Ach ja - schade, dass es nicht ohne dumpfe schwarz-weiß-Malerei geht. Alle, die nicht maximalsten Aufwand betreiben, sind Knipser. Darf ich Prints eigentlich nur in kalibriertem Licht angucken? *grübel*. Wieso darf ich eigentlich preisgekrönte Filme und Videoinstallationen auf nicht kalibrierten Fernsehern sehen? Werde ich da nicht blind von? Und darf ich ein Ölbild nur im Atelier des Malers ansehen? Und wenn ja, um welche Tageszeit?

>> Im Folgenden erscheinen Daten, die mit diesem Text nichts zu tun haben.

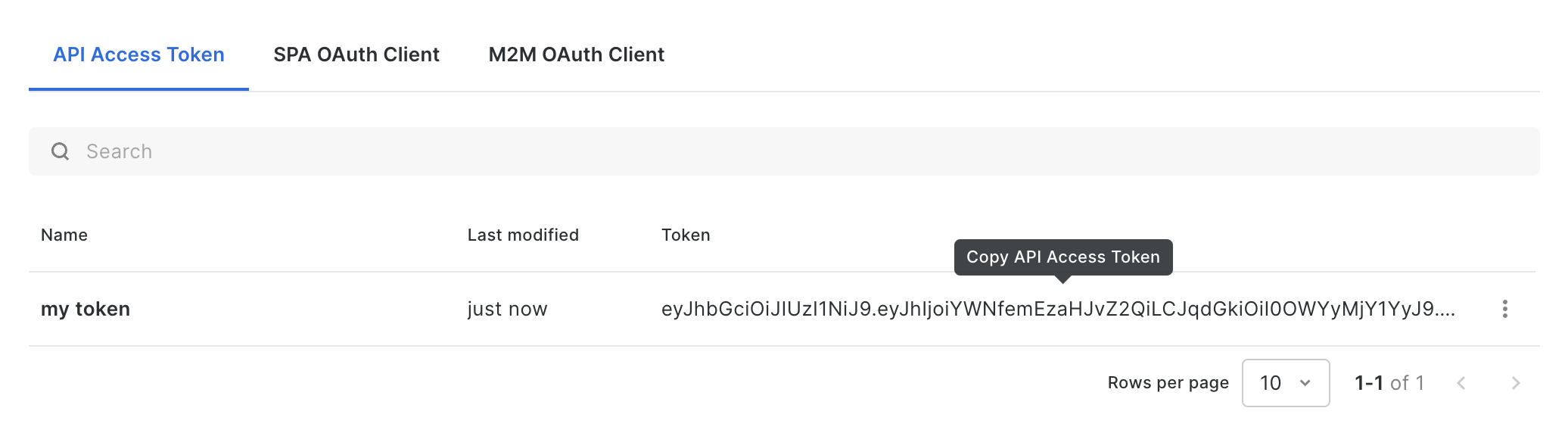Click the "my token" name
The width and height of the screenshot is (1568, 436).
click(86, 309)
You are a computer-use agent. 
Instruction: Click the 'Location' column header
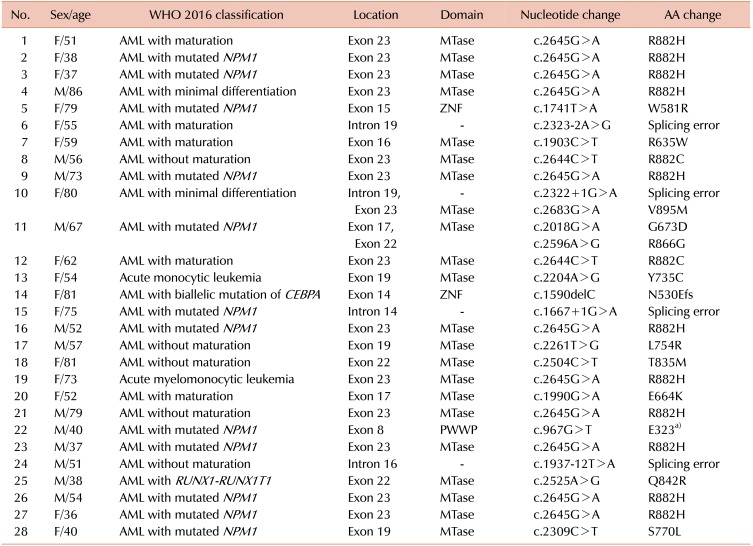[x=375, y=16]
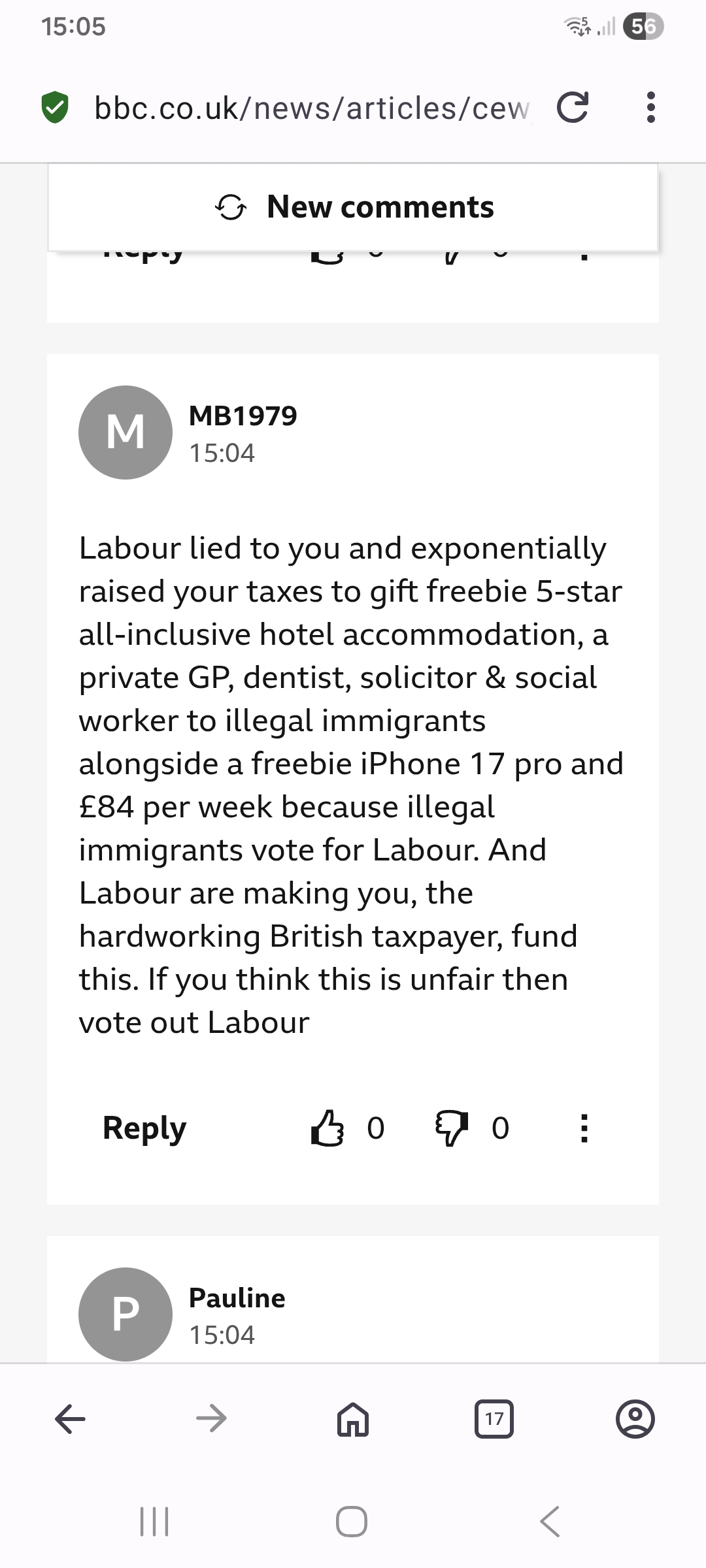Viewport: 706px width, 1568px height.
Task: Open the tab switcher showing 17
Action: click(x=494, y=1418)
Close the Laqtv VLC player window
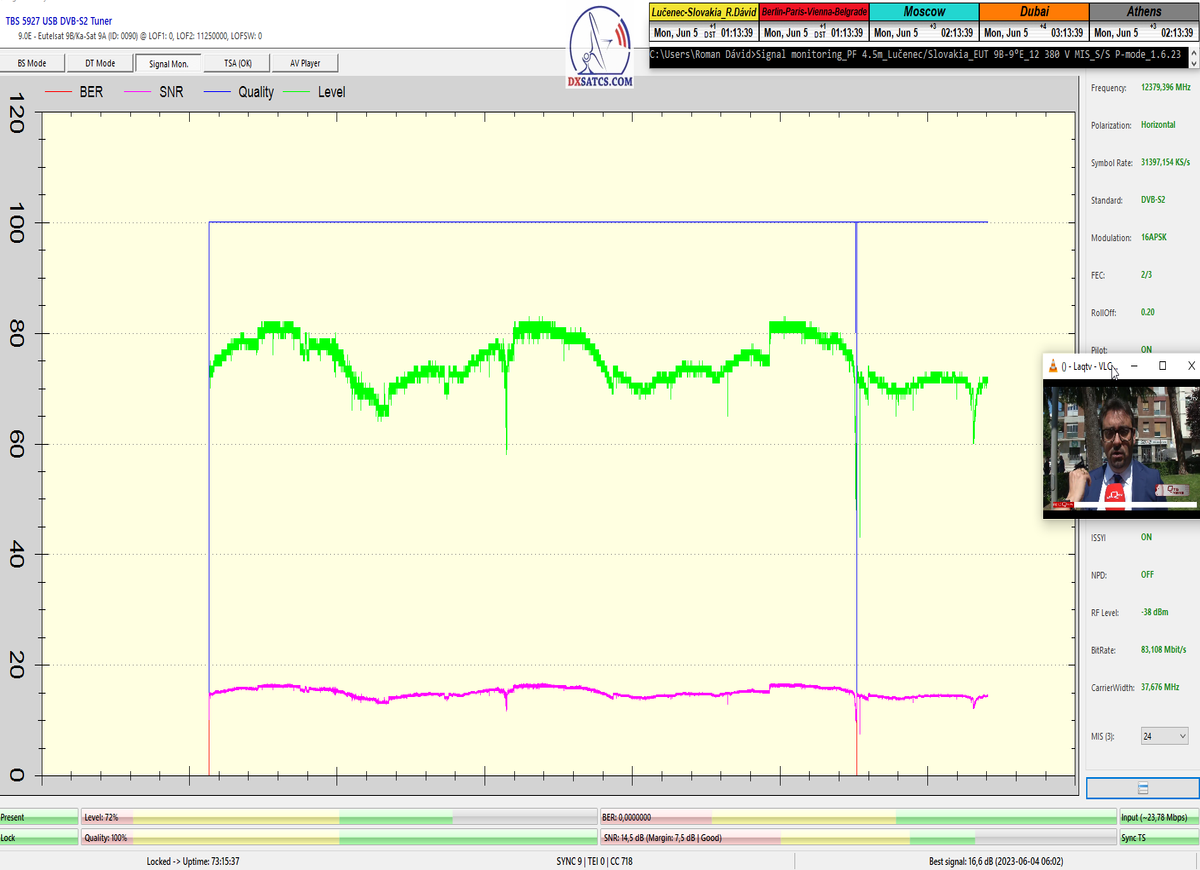Screen dimensions: 1200x870 [1190, 366]
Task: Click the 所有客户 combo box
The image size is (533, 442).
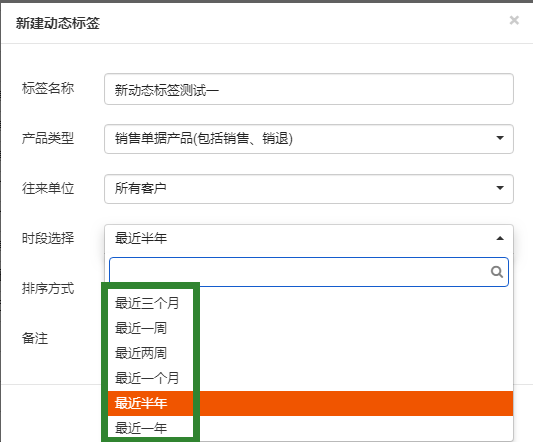Action: [309, 189]
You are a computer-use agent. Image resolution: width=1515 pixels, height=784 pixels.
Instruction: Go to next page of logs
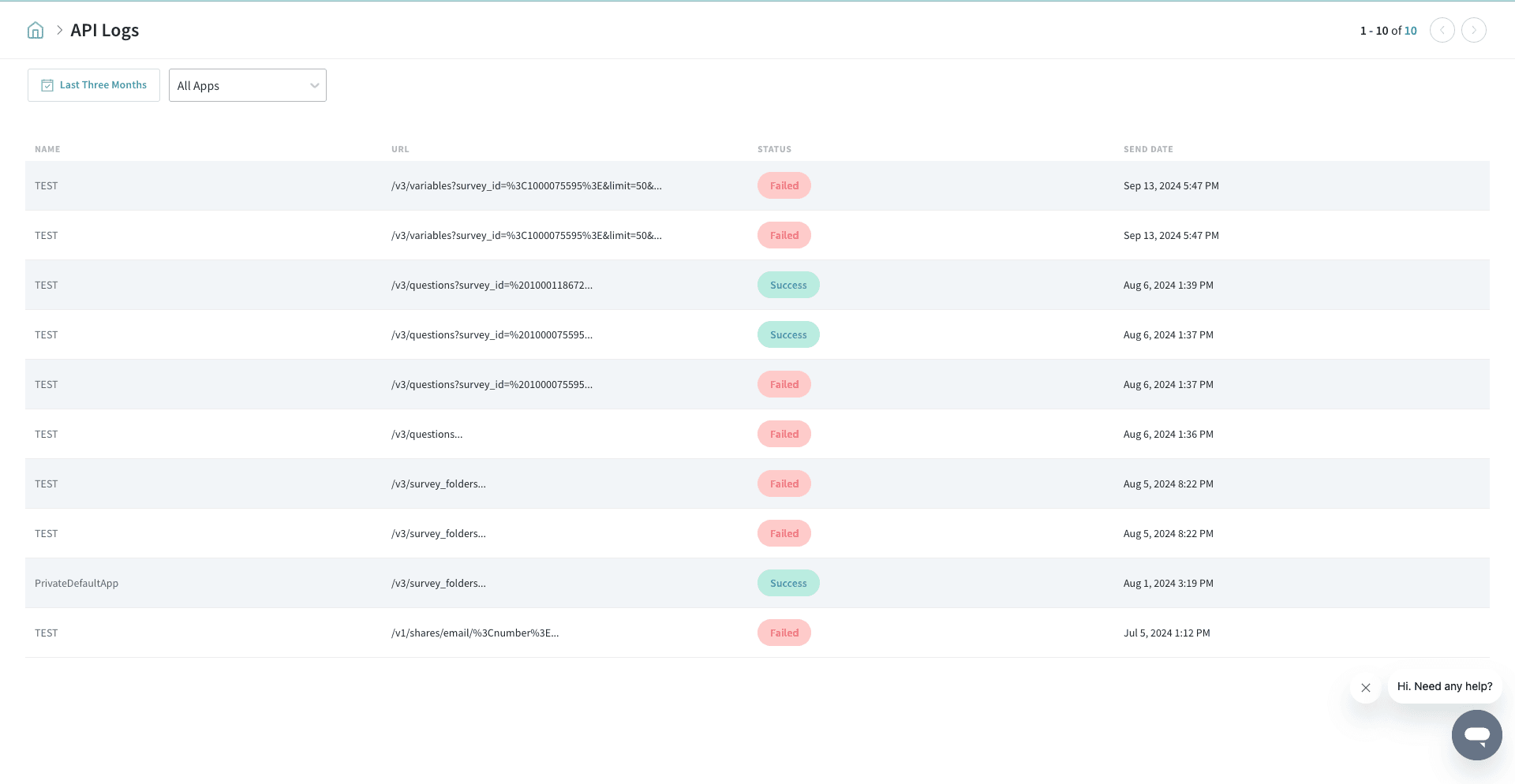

Sorry, Kai. Ehre sei dem, der mit perfektem Farbmanagement gutes Handwerk abliefert und edle Kunst schafft. In manchen Bereichen ist das
unabdingbar. In anderen nicht. Ich kann die Farbwiedergabe meines Monitors leicht verstellen. Den Unterschied sehe ich - nach 2 Stunden sehe ich ihn nicht mehr. Weil ich nicht kalibriert bin - oder mich ständig selbst kalibriere. Meine Prints dürfen ein wenig voneinander abweichen. Sie dürfen auch von Menschen mit rot-grün-Schwäche betrachtet werden. Und wenn ich im Forum oder woanders Bilder sehe, die mir die Schuhe ausziehen, dann bestimmt nicht deshalb, weil alles kalibriert war.
Also nochmal: Für bestimmte Anforderungen unabdingbar, für andere Bereiche - und nicht nur für den Photokalender für Omma - unnötig oder gar Ballast.
PS: Bevor ich es nicht hinbekomme, dass ein Bild, das auf dem Bilschirm das Format 3:2 im Querformat hat, nach einer Drehung nicht auch exakt 2:3 im Hochformat hat, werde ich mich um weitere Feinheiten bzgl. meines "Farbmanagements" (bewusst in Gänsefüßchen!!) ganz bestimmt nicht kümmern! Und das kann dauern!!